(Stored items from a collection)
-------
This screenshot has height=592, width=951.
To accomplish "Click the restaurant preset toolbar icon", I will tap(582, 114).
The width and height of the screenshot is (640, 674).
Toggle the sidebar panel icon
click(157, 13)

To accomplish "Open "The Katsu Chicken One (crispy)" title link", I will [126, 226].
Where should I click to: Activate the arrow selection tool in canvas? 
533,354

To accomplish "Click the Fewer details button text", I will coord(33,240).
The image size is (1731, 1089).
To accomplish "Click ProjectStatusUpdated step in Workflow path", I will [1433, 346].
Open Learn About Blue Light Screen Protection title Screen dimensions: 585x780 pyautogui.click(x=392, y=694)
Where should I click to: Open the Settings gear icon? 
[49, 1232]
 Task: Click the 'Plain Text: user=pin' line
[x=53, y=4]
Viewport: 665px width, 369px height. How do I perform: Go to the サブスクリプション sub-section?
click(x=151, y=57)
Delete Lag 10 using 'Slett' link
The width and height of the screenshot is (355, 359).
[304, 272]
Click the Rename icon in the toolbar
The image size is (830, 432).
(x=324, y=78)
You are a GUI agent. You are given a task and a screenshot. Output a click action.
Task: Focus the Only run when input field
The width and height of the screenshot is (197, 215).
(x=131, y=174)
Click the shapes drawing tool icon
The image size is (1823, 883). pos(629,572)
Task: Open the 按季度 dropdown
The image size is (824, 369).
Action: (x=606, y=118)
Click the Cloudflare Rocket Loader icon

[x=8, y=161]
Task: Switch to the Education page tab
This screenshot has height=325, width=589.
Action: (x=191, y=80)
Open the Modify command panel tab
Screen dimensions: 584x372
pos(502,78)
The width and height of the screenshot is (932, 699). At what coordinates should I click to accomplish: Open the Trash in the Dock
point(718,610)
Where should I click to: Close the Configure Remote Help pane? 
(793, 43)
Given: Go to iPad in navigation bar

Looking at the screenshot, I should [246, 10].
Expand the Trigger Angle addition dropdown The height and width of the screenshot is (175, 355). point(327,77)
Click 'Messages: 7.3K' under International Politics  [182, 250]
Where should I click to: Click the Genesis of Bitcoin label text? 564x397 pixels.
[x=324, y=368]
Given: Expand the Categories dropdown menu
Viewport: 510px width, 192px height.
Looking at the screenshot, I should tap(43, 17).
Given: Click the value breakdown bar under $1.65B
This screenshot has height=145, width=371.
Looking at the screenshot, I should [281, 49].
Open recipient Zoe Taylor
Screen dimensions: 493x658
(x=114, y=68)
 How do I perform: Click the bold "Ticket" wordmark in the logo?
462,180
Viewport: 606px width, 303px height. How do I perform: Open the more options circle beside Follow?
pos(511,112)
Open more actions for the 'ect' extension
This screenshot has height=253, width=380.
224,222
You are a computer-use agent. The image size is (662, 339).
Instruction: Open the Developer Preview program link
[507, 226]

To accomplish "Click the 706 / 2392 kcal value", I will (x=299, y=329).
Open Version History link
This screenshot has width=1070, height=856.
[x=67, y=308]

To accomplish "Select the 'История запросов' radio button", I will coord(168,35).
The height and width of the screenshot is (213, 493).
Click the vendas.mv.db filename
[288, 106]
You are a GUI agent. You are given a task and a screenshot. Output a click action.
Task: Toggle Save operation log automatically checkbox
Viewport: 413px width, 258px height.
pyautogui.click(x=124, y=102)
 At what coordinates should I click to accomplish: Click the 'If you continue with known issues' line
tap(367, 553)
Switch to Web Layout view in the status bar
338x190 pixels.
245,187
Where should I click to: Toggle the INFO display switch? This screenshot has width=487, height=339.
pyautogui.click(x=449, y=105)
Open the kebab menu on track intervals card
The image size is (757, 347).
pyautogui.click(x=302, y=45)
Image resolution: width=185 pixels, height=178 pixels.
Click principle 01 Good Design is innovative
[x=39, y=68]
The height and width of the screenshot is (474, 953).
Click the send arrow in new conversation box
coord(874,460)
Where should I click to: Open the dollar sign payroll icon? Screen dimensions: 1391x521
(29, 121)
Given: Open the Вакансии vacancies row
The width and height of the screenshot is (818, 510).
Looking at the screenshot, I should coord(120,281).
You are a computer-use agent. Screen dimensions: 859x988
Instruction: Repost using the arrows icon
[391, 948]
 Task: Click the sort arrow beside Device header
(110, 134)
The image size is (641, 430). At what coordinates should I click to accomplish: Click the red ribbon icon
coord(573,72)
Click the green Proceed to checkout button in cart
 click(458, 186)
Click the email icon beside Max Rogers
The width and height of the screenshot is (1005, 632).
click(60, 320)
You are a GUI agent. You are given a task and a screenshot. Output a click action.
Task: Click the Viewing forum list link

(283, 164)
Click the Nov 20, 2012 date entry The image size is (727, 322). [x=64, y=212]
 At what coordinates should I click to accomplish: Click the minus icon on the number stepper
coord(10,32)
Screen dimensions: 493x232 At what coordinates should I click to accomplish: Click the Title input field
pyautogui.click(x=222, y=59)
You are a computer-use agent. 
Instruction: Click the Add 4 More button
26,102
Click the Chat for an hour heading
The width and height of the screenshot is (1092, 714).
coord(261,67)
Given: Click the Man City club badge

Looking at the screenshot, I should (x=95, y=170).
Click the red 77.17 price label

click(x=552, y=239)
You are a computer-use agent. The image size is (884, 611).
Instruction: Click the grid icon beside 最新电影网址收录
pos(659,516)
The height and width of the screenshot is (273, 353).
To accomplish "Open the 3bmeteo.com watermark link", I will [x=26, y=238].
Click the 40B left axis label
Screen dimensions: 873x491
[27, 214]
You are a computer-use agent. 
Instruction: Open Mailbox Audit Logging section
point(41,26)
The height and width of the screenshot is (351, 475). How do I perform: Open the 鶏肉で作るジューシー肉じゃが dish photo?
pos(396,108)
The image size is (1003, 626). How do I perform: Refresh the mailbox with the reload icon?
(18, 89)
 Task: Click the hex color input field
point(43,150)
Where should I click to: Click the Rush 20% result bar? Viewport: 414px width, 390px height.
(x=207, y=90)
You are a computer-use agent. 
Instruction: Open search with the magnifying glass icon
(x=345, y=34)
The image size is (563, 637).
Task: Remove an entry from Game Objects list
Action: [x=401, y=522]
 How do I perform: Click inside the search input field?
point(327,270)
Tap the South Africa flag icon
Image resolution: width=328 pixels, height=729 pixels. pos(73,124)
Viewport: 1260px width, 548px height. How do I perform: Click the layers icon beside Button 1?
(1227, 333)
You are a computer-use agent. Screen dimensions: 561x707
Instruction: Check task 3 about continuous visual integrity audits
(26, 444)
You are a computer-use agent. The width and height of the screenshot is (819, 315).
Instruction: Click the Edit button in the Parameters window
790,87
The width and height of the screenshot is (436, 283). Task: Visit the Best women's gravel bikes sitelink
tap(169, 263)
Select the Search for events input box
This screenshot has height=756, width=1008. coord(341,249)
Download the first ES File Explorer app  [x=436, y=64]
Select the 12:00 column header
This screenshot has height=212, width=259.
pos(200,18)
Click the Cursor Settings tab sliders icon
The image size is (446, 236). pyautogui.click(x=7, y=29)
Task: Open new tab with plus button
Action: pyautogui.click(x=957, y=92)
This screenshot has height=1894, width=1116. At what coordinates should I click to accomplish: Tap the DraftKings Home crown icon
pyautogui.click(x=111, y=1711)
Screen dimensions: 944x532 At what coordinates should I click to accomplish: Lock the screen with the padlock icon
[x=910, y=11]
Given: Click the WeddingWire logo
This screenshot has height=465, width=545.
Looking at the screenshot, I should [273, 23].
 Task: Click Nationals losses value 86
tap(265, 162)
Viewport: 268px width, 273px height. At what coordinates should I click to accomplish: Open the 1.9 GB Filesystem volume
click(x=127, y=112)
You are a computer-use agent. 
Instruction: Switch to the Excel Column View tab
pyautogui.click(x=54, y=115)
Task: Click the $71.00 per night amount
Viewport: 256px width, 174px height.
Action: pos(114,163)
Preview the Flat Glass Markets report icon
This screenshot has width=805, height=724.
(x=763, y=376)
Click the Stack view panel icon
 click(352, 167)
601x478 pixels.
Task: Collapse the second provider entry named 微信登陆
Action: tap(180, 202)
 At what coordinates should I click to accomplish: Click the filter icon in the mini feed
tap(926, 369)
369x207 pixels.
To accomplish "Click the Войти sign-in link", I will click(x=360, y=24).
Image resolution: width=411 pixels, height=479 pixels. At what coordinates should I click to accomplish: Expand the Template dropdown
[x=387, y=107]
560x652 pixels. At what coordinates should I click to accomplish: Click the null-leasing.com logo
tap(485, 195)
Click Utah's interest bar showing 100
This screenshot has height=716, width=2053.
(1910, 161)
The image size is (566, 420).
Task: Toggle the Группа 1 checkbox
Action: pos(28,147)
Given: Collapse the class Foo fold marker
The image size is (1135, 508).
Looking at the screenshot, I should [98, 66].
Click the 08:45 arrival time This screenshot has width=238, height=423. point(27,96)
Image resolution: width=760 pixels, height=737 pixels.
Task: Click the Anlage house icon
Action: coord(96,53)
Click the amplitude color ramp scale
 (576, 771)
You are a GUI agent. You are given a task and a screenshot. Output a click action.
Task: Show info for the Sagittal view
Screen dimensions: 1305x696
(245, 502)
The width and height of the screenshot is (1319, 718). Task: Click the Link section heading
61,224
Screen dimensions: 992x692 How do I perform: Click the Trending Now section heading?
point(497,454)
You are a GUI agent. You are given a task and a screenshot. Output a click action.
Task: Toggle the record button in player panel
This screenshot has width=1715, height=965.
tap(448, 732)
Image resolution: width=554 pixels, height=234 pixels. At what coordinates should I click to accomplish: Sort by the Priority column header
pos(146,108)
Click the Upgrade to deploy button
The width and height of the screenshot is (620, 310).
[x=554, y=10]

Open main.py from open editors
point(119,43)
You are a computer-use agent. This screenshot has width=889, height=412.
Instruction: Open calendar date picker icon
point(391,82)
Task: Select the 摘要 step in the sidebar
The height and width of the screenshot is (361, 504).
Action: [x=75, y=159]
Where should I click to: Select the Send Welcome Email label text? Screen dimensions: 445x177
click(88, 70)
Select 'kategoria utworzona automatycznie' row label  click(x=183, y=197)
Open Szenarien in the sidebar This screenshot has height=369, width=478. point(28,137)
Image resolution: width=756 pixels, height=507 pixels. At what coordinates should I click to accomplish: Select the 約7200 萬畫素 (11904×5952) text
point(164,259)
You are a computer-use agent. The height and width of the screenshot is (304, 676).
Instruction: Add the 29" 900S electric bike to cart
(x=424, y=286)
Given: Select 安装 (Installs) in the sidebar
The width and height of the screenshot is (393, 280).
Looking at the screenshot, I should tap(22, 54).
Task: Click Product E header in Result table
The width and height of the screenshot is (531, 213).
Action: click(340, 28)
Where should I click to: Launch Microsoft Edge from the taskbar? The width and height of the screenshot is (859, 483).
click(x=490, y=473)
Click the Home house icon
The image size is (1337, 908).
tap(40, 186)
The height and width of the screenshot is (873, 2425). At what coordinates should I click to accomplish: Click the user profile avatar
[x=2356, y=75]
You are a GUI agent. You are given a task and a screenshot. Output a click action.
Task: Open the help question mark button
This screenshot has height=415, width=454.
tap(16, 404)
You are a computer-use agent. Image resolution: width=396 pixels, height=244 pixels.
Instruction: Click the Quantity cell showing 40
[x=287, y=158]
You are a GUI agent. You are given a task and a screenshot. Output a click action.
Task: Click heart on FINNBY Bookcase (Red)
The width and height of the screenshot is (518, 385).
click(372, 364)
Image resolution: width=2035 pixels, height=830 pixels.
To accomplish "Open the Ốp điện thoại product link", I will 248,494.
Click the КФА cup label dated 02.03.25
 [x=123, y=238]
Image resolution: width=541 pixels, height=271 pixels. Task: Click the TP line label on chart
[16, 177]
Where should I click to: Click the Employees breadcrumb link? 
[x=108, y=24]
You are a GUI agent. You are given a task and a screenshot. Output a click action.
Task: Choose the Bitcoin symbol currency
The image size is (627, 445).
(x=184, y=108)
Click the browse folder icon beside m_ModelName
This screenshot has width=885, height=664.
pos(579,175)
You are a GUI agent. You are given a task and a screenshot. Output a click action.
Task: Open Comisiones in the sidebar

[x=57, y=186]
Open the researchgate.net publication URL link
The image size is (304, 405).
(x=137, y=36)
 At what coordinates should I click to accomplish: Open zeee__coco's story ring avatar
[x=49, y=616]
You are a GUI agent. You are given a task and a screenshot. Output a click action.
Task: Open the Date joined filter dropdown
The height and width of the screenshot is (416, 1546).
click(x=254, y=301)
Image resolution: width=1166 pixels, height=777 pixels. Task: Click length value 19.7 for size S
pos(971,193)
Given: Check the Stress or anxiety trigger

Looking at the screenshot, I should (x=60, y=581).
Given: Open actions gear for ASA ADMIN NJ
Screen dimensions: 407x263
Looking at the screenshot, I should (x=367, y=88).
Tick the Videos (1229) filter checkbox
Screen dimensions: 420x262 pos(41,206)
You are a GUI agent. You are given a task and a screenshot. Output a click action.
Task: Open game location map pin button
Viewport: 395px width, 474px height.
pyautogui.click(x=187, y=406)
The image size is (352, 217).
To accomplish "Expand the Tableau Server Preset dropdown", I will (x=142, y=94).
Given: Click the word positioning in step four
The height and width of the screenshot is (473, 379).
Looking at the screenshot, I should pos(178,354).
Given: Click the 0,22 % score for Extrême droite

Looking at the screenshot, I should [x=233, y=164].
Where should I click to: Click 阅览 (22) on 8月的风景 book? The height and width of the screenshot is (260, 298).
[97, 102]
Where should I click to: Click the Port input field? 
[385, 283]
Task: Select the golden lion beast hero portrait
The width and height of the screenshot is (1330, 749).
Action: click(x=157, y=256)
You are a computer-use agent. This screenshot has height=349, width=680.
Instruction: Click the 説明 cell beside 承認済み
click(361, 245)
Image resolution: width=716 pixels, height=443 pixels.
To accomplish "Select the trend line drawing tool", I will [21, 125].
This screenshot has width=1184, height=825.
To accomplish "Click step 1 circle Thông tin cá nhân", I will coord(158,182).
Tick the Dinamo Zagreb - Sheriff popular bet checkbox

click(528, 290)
-------
Could you reproduce exactly the lines of the entries above, from the one with "Task: Click the 'Plain Text: user=pin' line" through the one with "Click 'Messages: 7.3K'", and nothing else?

→ **TASK RESULT**
 Task: Click the 'Plain Text: user=pin' line
[x=53, y=4]
Viewport: 665px width, 369px height. How do I perform: Go to the サブスクリプション sub-section?
click(x=151, y=57)
Delete Lag 10 using 'Slett' link
The width and height of the screenshot is (355, 359).
[304, 272]
Click the Rename icon in the toolbar
The image size is (830, 432).
(x=324, y=78)
You are a GUI agent. You are given a task and a screenshot. Output a click action.
Task: Focus the Only run when input field
The width and height of the screenshot is (197, 215).
(x=131, y=174)
Click the shapes drawing tool icon
The image size is (1823, 883). pos(629,572)
Task: Open the 按季度 dropdown
The image size is (824, 369).
Action: (x=606, y=118)
Click the Cloudflare Rocket Loader icon

[x=8, y=161]
Task: Switch to the Education page tab
This screenshot has height=325, width=589.
Action: (x=191, y=80)
Open the Modify command panel tab
Screen dimensions: 584x372
pos(502,78)
The width and height of the screenshot is (932, 699). At what coordinates should I click to accomplish: Open the Trash in the Dock
point(718,610)
Where should I click to: Close the Configure Remote Help pane? 
(793, 43)
Given: Go to iPad in navigation bar

Looking at the screenshot, I should [246, 10].
Expand the Trigger Angle addition dropdown The height and width of the screenshot is (175, 355). point(327,77)
Click 'Messages: 7.3K' under International Politics  [182, 250]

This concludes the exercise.